--- Task inputs ---

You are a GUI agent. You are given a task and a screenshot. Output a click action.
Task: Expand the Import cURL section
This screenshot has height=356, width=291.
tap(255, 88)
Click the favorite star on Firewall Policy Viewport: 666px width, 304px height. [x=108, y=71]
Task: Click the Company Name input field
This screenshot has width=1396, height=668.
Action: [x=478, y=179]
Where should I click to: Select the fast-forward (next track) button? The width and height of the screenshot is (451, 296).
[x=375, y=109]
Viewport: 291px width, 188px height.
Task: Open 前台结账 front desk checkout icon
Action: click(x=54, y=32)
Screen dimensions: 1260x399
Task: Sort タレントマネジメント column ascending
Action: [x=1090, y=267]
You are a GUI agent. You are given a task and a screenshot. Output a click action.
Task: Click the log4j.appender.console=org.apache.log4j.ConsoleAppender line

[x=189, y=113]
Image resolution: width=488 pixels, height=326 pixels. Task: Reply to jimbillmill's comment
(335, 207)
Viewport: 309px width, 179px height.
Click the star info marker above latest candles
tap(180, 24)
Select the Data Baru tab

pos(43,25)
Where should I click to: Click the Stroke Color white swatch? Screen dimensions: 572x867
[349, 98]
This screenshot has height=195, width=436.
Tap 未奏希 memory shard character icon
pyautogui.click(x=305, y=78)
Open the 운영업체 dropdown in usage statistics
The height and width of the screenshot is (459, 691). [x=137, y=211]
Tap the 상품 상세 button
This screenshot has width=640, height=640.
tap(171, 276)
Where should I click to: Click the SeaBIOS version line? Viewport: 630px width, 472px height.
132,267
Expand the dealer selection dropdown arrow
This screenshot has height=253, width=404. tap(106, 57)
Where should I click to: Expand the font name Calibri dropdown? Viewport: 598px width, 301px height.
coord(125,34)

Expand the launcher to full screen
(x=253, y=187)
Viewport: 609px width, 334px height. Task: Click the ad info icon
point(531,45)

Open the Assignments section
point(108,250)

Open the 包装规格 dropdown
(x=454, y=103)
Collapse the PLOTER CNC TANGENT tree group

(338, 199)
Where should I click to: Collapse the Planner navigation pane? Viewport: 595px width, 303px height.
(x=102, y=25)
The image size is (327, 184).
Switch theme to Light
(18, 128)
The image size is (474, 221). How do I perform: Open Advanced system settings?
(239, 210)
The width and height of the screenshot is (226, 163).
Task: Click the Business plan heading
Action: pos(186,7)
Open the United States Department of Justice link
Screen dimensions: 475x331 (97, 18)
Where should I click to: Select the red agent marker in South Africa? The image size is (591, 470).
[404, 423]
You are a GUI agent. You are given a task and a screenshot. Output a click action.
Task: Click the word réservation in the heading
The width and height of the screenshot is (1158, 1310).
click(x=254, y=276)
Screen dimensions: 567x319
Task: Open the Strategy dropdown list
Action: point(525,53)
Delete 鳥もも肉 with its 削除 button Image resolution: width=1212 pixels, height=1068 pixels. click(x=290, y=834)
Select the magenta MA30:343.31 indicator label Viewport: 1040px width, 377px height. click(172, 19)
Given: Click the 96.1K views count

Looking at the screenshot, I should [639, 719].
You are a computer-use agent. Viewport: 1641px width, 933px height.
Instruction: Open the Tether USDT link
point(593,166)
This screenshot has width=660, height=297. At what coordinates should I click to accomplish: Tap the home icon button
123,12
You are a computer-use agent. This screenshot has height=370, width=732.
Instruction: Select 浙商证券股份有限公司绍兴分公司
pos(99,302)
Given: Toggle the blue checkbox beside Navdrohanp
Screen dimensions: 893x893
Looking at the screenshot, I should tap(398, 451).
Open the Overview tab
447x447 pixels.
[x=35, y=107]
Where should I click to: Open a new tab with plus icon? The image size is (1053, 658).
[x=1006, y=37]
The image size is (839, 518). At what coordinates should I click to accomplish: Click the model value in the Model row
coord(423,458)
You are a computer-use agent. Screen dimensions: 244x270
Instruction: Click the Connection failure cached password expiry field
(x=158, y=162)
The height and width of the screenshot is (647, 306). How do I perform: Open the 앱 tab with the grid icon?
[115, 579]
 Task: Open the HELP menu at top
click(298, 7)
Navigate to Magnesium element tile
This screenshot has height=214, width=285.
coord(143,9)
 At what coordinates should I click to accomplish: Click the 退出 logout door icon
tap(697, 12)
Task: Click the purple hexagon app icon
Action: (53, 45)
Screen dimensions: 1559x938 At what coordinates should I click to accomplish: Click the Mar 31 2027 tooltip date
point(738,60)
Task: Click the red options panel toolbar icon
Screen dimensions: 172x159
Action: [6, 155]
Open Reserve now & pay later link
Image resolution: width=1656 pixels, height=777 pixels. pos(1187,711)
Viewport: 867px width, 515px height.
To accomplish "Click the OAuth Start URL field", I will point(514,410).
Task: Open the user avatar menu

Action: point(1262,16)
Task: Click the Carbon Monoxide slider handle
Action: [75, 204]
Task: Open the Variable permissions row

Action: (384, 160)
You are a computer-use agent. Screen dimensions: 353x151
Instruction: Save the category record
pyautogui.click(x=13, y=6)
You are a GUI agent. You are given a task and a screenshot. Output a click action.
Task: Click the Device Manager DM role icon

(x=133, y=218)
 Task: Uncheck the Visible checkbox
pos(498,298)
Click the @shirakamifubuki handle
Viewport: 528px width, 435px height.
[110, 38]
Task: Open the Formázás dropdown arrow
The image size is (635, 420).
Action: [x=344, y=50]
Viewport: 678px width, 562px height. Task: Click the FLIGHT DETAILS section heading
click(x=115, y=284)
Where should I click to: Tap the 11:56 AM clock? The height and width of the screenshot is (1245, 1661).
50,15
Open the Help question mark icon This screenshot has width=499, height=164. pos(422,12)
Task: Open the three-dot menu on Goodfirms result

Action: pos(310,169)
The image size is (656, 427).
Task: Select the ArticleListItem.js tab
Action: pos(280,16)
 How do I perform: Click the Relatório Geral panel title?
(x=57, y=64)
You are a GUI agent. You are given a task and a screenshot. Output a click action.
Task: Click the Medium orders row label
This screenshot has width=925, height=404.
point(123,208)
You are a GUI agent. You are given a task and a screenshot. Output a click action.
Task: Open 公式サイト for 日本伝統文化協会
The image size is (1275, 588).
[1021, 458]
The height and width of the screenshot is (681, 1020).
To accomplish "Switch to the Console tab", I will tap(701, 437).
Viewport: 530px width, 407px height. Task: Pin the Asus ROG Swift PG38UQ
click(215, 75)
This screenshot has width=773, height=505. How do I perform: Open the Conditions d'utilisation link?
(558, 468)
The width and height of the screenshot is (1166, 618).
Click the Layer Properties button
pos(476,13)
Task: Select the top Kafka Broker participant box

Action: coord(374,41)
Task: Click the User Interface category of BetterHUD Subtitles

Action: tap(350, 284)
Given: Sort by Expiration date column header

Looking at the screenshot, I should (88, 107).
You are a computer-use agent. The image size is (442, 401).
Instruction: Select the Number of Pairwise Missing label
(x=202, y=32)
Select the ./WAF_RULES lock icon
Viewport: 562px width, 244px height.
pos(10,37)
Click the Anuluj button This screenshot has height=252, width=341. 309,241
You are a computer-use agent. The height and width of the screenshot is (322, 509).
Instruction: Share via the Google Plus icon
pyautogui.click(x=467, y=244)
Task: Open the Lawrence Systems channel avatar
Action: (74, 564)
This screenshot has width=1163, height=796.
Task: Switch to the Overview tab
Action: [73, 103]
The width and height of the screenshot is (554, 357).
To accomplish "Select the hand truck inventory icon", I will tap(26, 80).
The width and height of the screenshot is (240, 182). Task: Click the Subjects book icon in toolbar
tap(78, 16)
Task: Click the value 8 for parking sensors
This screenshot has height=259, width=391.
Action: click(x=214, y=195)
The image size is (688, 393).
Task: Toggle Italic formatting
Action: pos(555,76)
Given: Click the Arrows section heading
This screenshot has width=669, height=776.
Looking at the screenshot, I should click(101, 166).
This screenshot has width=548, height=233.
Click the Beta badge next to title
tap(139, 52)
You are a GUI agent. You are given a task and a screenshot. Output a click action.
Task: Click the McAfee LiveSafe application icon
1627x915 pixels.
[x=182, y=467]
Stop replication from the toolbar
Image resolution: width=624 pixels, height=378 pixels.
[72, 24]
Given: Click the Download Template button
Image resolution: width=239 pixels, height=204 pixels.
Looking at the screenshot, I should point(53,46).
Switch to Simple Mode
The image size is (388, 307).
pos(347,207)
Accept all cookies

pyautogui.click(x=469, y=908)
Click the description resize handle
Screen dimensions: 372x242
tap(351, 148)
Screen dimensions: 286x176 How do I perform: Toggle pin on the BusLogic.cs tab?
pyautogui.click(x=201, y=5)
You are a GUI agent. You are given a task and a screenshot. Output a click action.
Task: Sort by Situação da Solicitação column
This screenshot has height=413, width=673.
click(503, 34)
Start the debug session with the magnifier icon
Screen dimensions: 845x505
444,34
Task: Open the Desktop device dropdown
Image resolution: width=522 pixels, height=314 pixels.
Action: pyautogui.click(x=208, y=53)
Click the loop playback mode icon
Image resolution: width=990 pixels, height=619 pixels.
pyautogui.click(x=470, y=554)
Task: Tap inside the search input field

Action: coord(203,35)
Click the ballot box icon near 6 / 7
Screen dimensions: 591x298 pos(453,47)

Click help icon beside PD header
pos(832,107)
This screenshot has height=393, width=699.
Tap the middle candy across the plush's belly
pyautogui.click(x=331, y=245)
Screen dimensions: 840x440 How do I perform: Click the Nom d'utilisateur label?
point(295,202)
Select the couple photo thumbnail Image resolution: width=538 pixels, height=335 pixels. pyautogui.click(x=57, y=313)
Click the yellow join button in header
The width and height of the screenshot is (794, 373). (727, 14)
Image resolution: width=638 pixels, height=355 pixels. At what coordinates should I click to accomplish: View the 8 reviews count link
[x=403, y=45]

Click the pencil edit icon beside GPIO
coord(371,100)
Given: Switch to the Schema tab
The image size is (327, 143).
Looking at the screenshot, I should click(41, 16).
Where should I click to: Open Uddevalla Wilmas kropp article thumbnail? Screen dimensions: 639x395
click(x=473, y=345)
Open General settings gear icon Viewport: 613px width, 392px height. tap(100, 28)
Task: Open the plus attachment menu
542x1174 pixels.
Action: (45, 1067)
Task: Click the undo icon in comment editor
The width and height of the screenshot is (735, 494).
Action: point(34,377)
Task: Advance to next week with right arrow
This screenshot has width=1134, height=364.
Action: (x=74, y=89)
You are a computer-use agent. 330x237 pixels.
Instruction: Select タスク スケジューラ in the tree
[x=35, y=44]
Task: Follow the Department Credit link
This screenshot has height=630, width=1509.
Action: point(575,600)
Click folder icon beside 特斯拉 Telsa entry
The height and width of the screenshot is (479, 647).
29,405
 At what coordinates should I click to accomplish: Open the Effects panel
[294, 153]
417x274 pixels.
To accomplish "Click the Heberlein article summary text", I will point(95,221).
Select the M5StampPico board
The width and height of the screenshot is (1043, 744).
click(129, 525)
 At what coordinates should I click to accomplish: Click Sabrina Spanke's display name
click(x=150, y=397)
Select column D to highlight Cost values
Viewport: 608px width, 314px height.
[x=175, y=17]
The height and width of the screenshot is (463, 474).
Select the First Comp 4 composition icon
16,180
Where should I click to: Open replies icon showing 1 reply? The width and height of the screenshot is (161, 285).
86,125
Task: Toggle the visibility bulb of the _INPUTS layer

---

### Task instructions
Starting at the first line of the entries above, please extract each line up to and including the line with "Viewport: 309px width, 179px height.", unchanged, and add nothing.

### Answer to this problem
You are a GUI agent. You are given a task and a screenshot. Output a click action.
Task: Expand the Import cURL section
This screenshot has height=356, width=291.
tap(255, 88)
Click the favorite star on Firewall Policy Viewport: 666px width, 304px height. [x=108, y=71]
Task: Click the Company Name input field
This screenshot has width=1396, height=668.
Action: [x=478, y=179]
Where should I click to: Select the fast-forward (next track) button? The width and height of the screenshot is (451, 296).
[x=375, y=109]
Viewport: 291px width, 188px height.
Task: Open 前台结账 front desk checkout icon
Action: click(x=54, y=32)
Screen dimensions: 1260x399
Task: Sort タレントマネジメント column ascending
Action: [x=1090, y=267]
You are a GUI agent. You are given a task and a screenshot. Output a click action.
Task: Click the log4j.appender.console=org.apache.log4j.ConsoleAppender line

[x=189, y=113]
Image resolution: width=488 pixels, height=326 pixels. Task: Reply to jimbillmill's comment
(335, 207)
Viewport: 309px width, 179px height.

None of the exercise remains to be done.